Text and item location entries

**********

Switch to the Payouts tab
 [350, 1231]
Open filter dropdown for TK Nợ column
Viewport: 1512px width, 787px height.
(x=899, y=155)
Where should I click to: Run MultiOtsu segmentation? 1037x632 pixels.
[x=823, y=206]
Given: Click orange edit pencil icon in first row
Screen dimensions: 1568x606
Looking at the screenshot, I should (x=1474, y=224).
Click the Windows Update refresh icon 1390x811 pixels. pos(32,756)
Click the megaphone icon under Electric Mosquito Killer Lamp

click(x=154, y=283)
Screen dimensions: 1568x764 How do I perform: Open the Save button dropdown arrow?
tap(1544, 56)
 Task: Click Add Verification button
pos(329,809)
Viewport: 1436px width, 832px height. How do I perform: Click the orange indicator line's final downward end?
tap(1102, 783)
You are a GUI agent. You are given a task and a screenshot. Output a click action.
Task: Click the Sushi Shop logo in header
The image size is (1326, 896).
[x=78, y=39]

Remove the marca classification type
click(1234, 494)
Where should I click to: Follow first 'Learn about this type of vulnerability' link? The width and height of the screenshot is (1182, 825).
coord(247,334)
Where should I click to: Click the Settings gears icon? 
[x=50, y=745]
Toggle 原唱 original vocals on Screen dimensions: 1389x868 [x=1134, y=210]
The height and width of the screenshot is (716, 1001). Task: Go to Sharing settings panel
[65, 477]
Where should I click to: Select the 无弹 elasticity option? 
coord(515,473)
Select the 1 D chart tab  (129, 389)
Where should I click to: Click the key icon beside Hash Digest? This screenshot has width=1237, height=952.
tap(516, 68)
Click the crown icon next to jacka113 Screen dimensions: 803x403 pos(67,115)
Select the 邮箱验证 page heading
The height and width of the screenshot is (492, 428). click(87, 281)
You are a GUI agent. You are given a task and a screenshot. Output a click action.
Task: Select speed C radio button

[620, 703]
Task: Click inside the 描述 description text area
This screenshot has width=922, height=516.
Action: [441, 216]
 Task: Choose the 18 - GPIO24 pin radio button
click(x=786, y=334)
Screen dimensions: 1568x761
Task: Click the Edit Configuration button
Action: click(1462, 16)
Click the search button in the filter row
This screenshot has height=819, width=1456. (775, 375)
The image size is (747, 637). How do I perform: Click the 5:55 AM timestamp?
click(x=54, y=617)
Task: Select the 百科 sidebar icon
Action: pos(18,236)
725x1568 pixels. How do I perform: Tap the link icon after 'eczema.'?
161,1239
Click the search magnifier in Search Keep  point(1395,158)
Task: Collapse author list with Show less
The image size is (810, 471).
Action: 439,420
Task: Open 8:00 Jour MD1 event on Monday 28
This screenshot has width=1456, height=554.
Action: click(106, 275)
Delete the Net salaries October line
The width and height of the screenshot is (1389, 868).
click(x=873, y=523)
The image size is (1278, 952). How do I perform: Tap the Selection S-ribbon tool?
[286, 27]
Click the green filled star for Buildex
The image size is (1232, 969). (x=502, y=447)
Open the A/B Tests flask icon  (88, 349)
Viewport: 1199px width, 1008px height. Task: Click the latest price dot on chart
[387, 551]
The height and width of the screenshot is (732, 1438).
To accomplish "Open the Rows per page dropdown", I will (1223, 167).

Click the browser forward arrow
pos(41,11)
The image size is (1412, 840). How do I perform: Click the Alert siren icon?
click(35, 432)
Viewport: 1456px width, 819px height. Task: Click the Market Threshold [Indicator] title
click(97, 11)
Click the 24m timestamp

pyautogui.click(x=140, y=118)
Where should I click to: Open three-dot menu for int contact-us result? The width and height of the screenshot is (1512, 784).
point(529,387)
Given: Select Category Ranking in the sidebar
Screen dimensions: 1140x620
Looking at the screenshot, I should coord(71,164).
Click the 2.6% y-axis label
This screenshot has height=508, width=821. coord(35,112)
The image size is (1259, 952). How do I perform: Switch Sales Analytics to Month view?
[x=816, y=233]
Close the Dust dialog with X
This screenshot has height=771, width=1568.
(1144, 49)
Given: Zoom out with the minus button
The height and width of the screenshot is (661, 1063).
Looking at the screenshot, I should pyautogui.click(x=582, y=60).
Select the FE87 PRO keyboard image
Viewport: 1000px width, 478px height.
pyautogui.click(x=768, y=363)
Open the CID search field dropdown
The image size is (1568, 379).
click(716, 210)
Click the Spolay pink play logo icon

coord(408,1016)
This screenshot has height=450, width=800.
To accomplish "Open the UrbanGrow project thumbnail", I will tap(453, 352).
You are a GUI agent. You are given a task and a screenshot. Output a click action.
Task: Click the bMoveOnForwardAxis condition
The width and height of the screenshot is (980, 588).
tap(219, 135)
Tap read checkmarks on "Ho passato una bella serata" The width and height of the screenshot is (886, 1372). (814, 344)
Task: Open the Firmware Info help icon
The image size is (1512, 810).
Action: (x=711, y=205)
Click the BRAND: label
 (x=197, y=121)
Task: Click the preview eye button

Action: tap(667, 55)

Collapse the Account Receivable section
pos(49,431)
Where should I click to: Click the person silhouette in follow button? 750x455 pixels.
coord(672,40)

**********

◆ **Exercise description**:
Reproduce the data unchanged, starting at its first line and ending with the line containing "Looking at the screenshot, I should (x=1474, y=224).". Include both of those lines.

◆ **Answer to this task**:
Switch to the Payouts tab
 [350, 1231]
Open filter dropdown for TK Nợ column
Viewport: 1512px width, 787px height.
(x=899, y=155)
Where should I click to: Run MultiOtsu segmentation? 1037x632 pixels.
[x=823, y=206]
Given: Click orange edit pencil icon in first row
Screen dimensions: 1568x606
Looking at the screenshot, I should (x=1474, y=224).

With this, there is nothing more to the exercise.